Permanent resettlement is the only way to resolve the refugee crisis
Two years ago this month, the image of Aylan, a Kurdish toddler washed up on one of Turkey’s sandy beaches, shocked the world. The Kurdi family were part of the large wave of Syrian refugees fleeing civil war in their country. The small inflatable boat in which they had set sail for Europe capsized in the choppy waters of the Mediterranean. The little boy, only three years old, drowned along with his mother, Rehana, and five-year-old brother Galip. When photos of his dead body surfaced, there was outrage, accompanied by what felt like a resolve on Europe’s part to devise a humane solution to the refugee crisis.
Two years on, that determination appears to have floundered, and the problem of refugees has only intensified and spread. Over the last week, nearly 50,000 Rohingya Muslims, arguably the most persecuted of any minority group on Earth, abandoned their homes and fled in the direction of Bangladesh to escape the Myanmar military’s brutal crackdown. South Asia, much like Europe, is failing people in need of urgent help. Bangladesh is unwilling to take in the Rohingyas. India is looking for ways to expel Rohingya refugees who have settled in the country.
Part of the reluctance on governments’ part to take in refugees stems from the fear that they may never return home, that temporary visitors may become permanent settlers -- because of the nature of the conflicts they are attempting to escape. This was not always the case. For instance, most of the Belgians who sought refuge in Britain during the First World War returned when the war ended. After the Second World War, which created some 40 million refugees, multiple international agencies were instituted in a concerted effort to help refugees. Those wars had definitive ends. Even in the 1990s, millions of people displaced by the Balkan wars returned home.
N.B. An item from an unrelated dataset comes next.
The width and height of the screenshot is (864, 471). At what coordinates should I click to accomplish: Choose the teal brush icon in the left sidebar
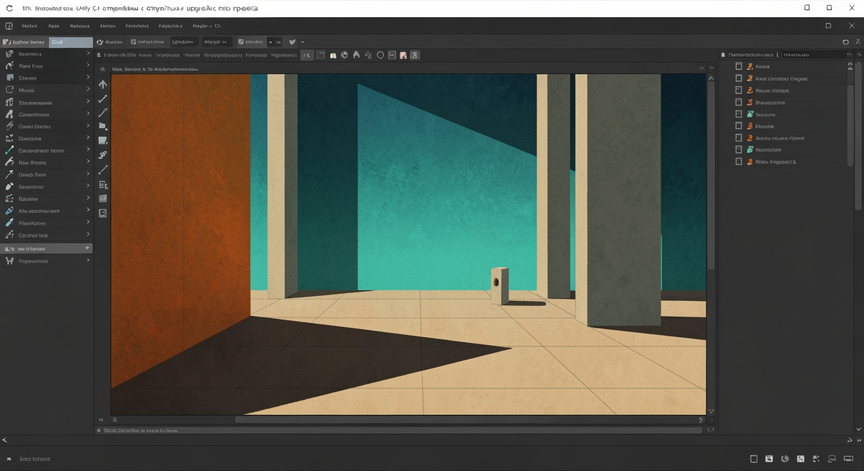click(9, 150)
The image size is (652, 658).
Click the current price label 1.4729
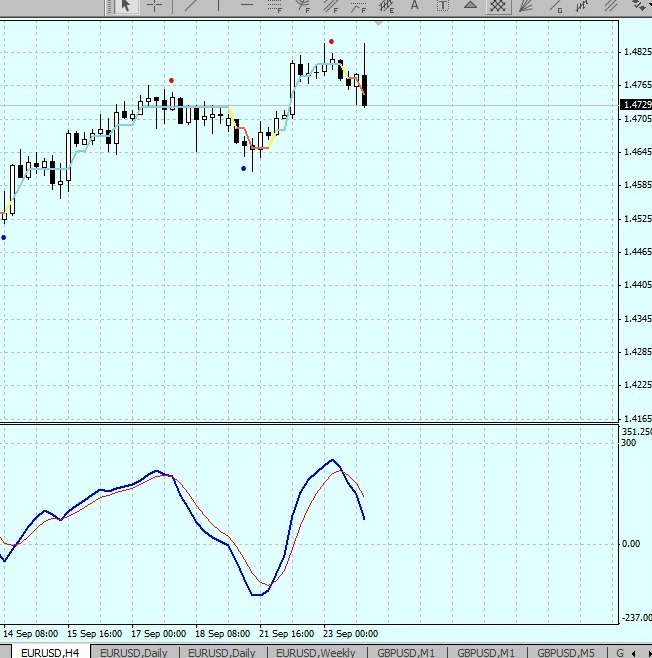tap(636, 105)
Things have got much worse in the 21st century. According a report released last year by the United Nations High Commissioner for Refugees, there are more than 65 million refugees across the world, people driven from their lands either by unending conflicts or the pressures generated by globalisation. The children among them will forever be haunted by the memory of bloodshed. Even adults can barely cope. The trauma induced by war, particularly in the case of Syrian refugees, is so overpowering that most say they cannot conceive of conditions that will allow them to return. Their pain is only compounded by the hostile and humiliating reception they often receive in Europe and other places, where the refugee crisis has become grist for xenophobic and chauvinistic political parties and groups.
There are spots of hope, however. As The National reports today, the Italian island of Sicily is refusing to succumb to the anti-refugee bigotry prevalent in other parts of the continent. But such examples, though inspiring, cannot conceal the fact that the world desperately needs to acknowledges the reality before it: permanent resettlement of refugees is unavoidable if the crisis is ever to be resolved.